C’est la concession qui, depuis quelques jours, fait du bruit dans l’empire. L’empereur ira-t-il ceindre la couronne de saint Wenceslas à Prague comme il a ceint la couronne de saint Etienne à Buda-Pesth ? Cette idée a déjà soulevé les protestations passionnées de tous les Allemands ; elle semble n’avoir excité qu’une certaine jalousie chez les Hongrois, qui ne peuvent se résigner à trouver bon pour les autres ce qu’ils ont trouvé juste pour eux. En Bohême naturellement elle serait accueillie avec enthousiasme, à la condition toutefois que ce ne fût pas une simple illusion, que la Bohême retrouvât, avec son roi couronné à Prague, les droits d’un royaume autonome.

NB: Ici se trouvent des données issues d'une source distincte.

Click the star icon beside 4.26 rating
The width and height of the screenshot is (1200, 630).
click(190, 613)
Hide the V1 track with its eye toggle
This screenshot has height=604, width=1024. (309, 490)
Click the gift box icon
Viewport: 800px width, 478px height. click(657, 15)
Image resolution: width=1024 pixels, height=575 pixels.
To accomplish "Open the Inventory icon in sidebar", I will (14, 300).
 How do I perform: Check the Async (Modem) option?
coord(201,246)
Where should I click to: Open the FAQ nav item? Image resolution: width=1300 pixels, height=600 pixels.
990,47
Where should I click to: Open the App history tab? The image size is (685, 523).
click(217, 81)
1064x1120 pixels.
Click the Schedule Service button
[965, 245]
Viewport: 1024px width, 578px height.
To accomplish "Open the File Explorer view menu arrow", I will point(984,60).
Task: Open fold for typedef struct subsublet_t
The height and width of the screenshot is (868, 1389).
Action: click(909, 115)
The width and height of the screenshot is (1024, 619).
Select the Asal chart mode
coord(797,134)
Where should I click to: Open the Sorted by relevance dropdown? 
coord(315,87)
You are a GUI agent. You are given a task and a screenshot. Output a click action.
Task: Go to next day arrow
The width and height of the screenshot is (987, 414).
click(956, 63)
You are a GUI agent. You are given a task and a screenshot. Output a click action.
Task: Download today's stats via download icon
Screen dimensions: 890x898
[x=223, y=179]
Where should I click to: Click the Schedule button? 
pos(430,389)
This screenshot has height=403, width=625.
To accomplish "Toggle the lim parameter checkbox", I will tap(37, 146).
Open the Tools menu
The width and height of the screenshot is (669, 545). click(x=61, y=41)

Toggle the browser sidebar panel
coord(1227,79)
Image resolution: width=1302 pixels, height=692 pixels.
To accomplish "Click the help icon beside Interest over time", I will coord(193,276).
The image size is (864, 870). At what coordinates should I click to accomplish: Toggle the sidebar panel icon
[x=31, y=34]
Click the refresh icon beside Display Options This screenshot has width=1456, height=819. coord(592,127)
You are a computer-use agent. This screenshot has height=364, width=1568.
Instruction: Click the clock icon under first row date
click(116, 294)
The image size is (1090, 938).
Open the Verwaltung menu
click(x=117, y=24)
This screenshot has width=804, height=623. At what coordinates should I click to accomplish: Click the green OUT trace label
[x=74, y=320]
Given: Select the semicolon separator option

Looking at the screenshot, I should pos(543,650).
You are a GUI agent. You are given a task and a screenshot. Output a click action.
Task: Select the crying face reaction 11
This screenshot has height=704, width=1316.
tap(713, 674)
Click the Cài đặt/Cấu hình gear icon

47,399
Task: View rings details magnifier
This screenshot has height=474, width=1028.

Ce serait dans tous les cas un événement assez sérieux dans l’intérieur de l’empire, et ce serait aussi une question de savoir dans quelle mesure cette extension de l’idée fédérative servirait la politique de l’Autriche en Orient.

Tout ne se passe pas sans contre-temps et ne se réduit pas à des crises intimes de pouvoir ou à des agitations de parti au-delà des Pyrénées. Naguère encore, au moment où la cour achevait paisiblement sa saison d’été et où la reine était tout entière à ses excursions ou à ses réceptions à l’autre extrémité de l’Espagne, sur les côtes d’Afrique ont éclaté tout à coup des incidens qui remuent depuis quelques jours la fibre castillane. Dans la partie des eaux méditerranéennes qui est souvent infestée par les pirates du Riff, une barque venant de Malaga a été attaquée et pillée ; des sujets espagnols ont été pris et retenus en captivité par une tribu marocaine, par les Maures du Riff, qui depuis quelque temps, à ce qu’il semble, redoublent de violences sur cette côte inhospitalière. Le nom et le drapeau de l’Espagne ont été insultés sans trouver protection auprès du sultan qui, à la vérité, n’est pas toujours maître de ses tribus indisciplinées et sauvages. Aussitôt une émotion des plus vives s’est manifestée dans la péninsule, et il s’en est fallu de peu qu’il n’y eût aujourd’hui une question du Maroc à Madrid, où l’on ne parlait de rien moins que de recourir à la force, de mettre une armée en campagne si l’on n’obtenait pas une réparation éclatante. Tout pouvait dépendre des dispositions plus ou moins conciliantes du sultan et de l’habileté ou de l’autorité du nouveau représentant espagnol récemment arrivé à Tanger. Assurément on n’en est pas arrivé aux dernières extrémités ; l’affaire n’est point cependant sans quelque gravité.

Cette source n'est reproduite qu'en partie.